Escondido, CA

Chargers’ season one of mediocrity and lack of achievement

Though defensive end Joey Bosa was a standout, his efforts weren’t enough to lift the Chargers into the postseason.

One has a feeling that in the coming days and weeks, the Los Angeles Chargers’ organization and its sycophants will attempt to create the narrative that the Bolts first season back in Smogsville was in some ways a success.
Well, if you buy that, consider yourself to be among the lemmings of Dean Spanos because nothing could be further from the truth.
Let’s attempt to investigate this bogus contention just a bit further. To begin with, many prognosticators and supposedly in-the-know experts considered the Chargers to actually be a dark horse Super Bowl contender this season. Handed an exceedingly beneficial schedule that had a lot of cupcakes in it, plenty of aficionados were predicting the Chargers would make the playoffs, win their division and loom as a real threat in the postseason. The prevailing theory was that the Bolts were dramatically undercut by injuries the previous season and had they been anywhere near full strength, they would have been able to flip a number of close losses into victories. There were many who were predicting big doings for first-year coach Anthony Lynn and his club.
And the way things shook out, the stage was nicely aligned for the Chargers to indeed make some hay in 2018. From a health standpoint, L.A. (calling the Bolts that still seems sacrilege) was relatively intact and couldn’t complain on that front.
Dynamic wide receiver Keenan Allen was back with a vengeance and new defensive coordinator Gus Bradley got his defense, anchored by upfront studs Joey Bosa and Melvin Ingram, to be a legitimate and sometimes menacing factor.
But perhaps the biggest asset working in the Chargers favor was that the AFC’s West division turned out to be one of the NFL’s shakiest with nary a topflight team to be found. Denver (5-11) was nothing if not a disaster, Oakland (6-10) totally fell apart and digressed and even eventual division champ Kansas City (10-6) looked putrid while losing six of seven games.
Couple all these factors together (and plenty more), mix well, and what you should have had was at least a double-digit win season that signaled the Chargers were making their way back towards relevance.
Instead what you got was an inexcusable 0-4 start that proved telling, blown games to Denver, Miami and Jacksonville as well as a total meltdown against the Chiefs in a late-season contest that was basically for all the marbles.
The table was all but set for the Chargers to gorge themselves on a victory buffet but instead, all they did was consume just part of the fare—which wasn’t all that satisfying.
By any measure a 9-7 record isn’t one of distinction and it speaks more to mediocrity and skews towards the middling.
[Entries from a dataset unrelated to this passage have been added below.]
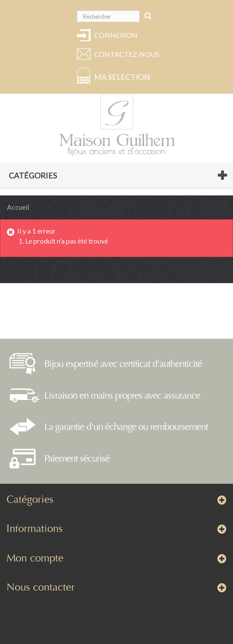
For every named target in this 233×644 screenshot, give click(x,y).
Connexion (116, 35)
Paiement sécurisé (77, 459)
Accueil (18, 207)
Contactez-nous (125, 54)
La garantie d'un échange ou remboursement (126, 427)
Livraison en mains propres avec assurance (122, 396)
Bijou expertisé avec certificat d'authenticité (123, 364)
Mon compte (35, 558)
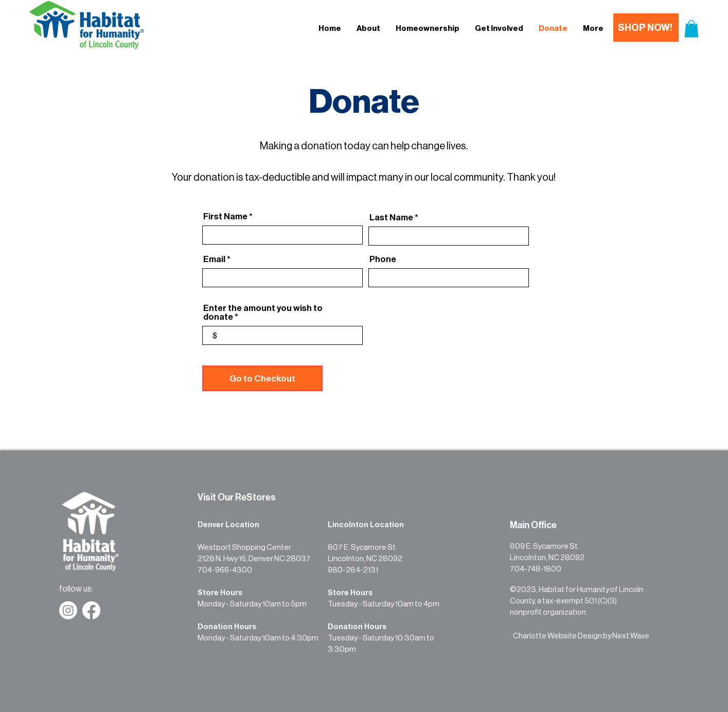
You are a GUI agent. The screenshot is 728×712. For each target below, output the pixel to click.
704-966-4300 (225, 570)
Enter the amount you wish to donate (263, 312)
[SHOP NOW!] (646, 27)
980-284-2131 (353, 570)
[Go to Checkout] (262, 378)
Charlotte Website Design (557, 636)
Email (214, 259)
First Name (225, 216)
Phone (383, 259)
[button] (691, 28)
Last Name (391, 217)
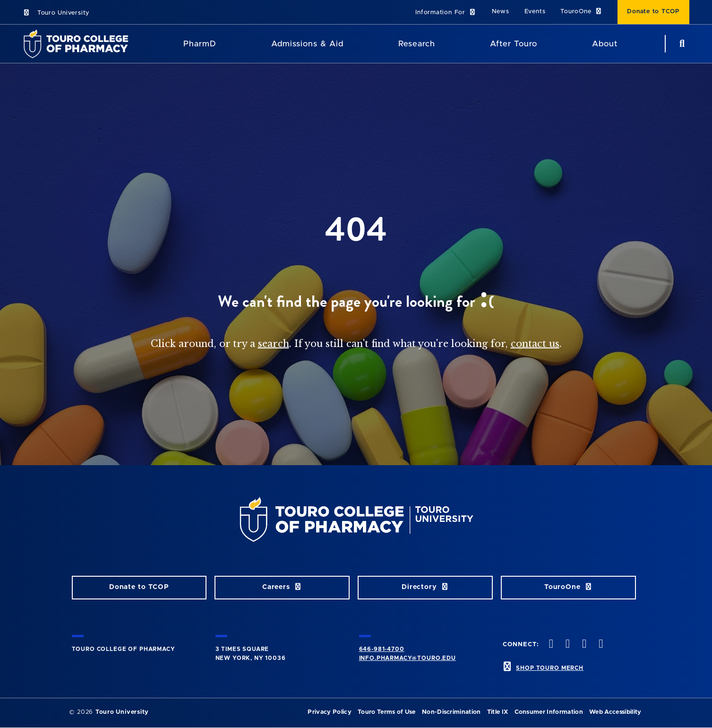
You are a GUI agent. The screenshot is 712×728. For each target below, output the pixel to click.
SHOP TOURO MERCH (549, 668)
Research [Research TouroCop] (417, 43)
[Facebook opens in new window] (550, 644)
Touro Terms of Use (386, 712)
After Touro (514, 43)
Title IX (498, 712)
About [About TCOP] (605, 43)
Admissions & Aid (307, 43)
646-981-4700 (382, 649)
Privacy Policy (329, 712)
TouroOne (581, 11)
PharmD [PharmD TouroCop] (200, 43)
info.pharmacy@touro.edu (407, 658)
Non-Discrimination (451, 712)
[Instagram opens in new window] (583, 644)
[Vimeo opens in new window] (600, 644)
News (500, 11)
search (274, 344)
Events (535, 11)
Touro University (56, 13)
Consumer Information (549, 712)
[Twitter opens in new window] (566, 644)
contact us (535, 344)
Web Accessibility (615, 712)
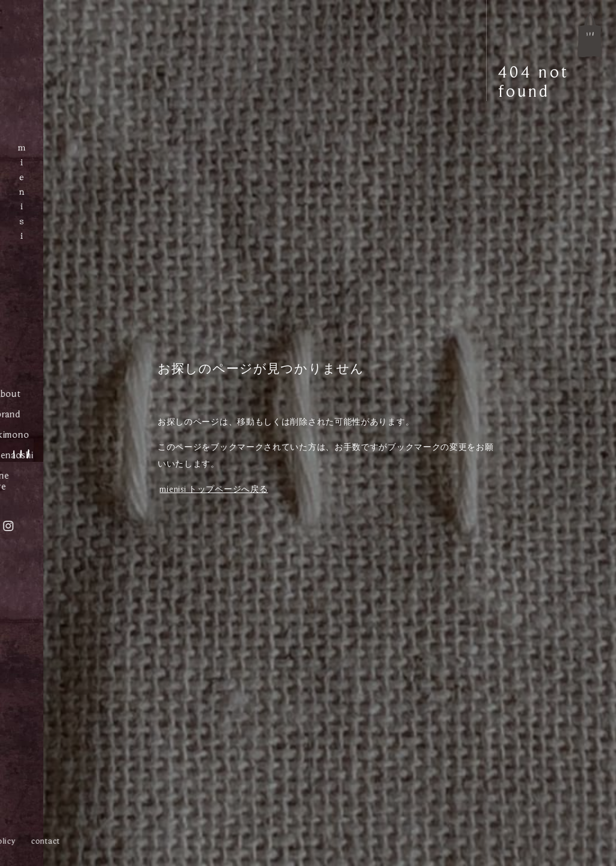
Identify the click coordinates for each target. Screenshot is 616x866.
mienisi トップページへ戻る (214, 489)
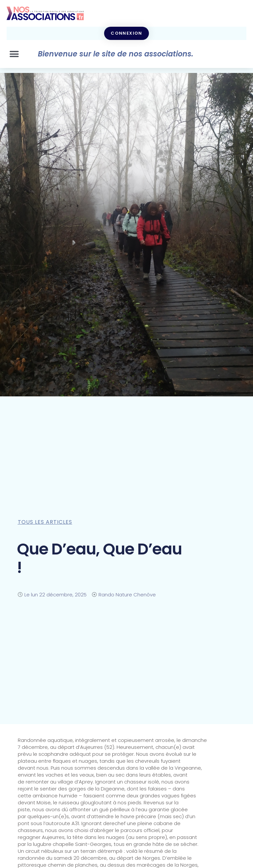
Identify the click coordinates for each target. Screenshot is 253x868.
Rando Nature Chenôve (127, 594)
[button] (14, 54)
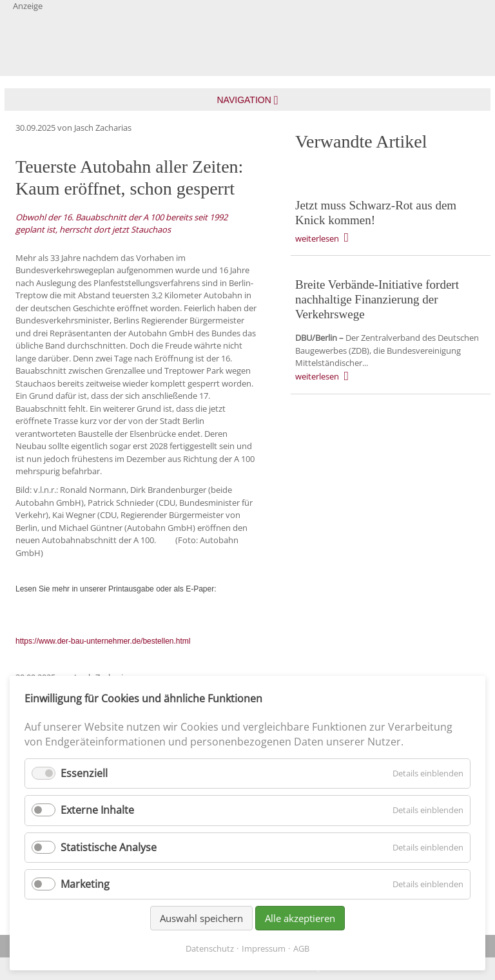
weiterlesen (317, 238)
Oh sure, the Charger apologists will credit the Bolts for digging themselves out of their cavernous start and rallying back to win nine of their final 12 contests. And certainly, that accomplishment shouldn’t be completely minimized or dismissed. No doubt some real character was revealed during that run. But if you care to plumb a little bit deeper, you’ll find that only two of those triumphs came at the expense of winning teams. In other words, the Bolts built their non-descript season on the back of taking care of mostly the dregs. Almost always when they matched up against legitimate competition, they walked away licking their wounds. In big games against stiffer competition, the Chargers generally short-circuited.
In a public relations campaign that was remarkably premature and misguided, Bolts’ management came up with the slogan of “Fight for L.A,” suggesting that the City of Angels was somehow up for grabs. The Chargers presumptuously figured that might be able to outdo the more ensconced Rams not only on the field but in the hearts and minds of the local fandom.
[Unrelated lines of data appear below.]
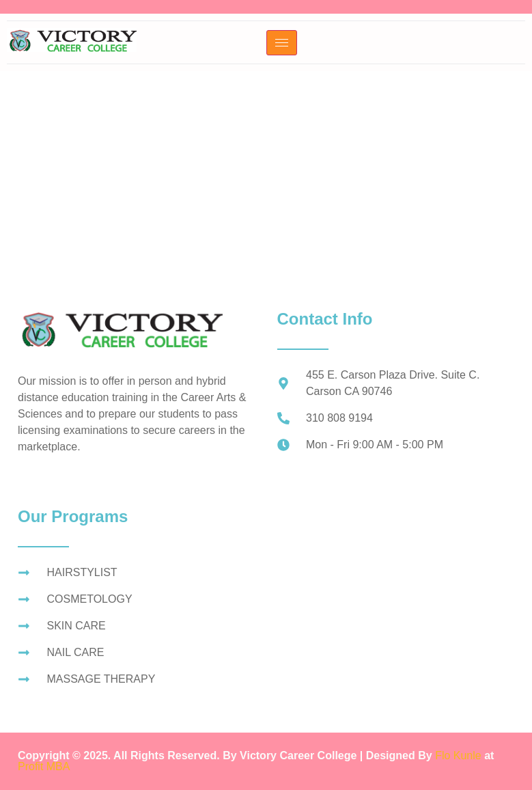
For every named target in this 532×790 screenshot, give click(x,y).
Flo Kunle (460, 755)
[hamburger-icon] (281, 42)
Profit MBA (44, 766)
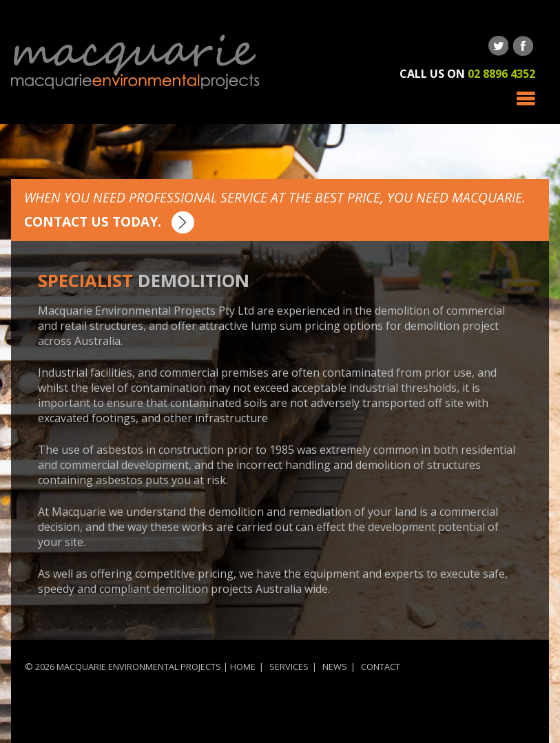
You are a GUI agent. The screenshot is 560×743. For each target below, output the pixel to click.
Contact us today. (109, 221)
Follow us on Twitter (498, 45)
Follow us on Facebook (523, 45)
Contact (380, 667)
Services (289, 667)
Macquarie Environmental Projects (135, 62)
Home (242, 667)
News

There hasn’t been a greater miscalculation since Hilary Clinton figured she had the election in the bag when it came to trumping Trump. Not only did the Rams (11-5, divisional champs) make the Bolts appear decidedly inferior on the gridiron, they also embarrassed them when it came to attendance. While the Rams showed some bona fide juice at the gate, the Chargers were hard pressed to fill the band box that is the StubHub Center in Carson. Even more galling, most of the time it appeared as if the visiting team’s fans outnumbered the Bolts’ supporters by a wide margin. Hey Deano, now be honest, doesn’t that make you feel the love?
So let’s get real here. Was the Chargers’ season a disaster? It was hardly that. But was it in any way, shape or form a success worthy of fond remembrance? For the deluded few who may have answered in the affirmative, an immediate trip to a shrink is highly recommended because you’ve lost all perspective, if not your sanity.
For the eighth time in the last nine seasons and for 25th time during the 34-year Spanos regime, the Bolts again missed out on the playoff party. It’s hard to find any success in that reality no matter how the Chargers may try to spin things.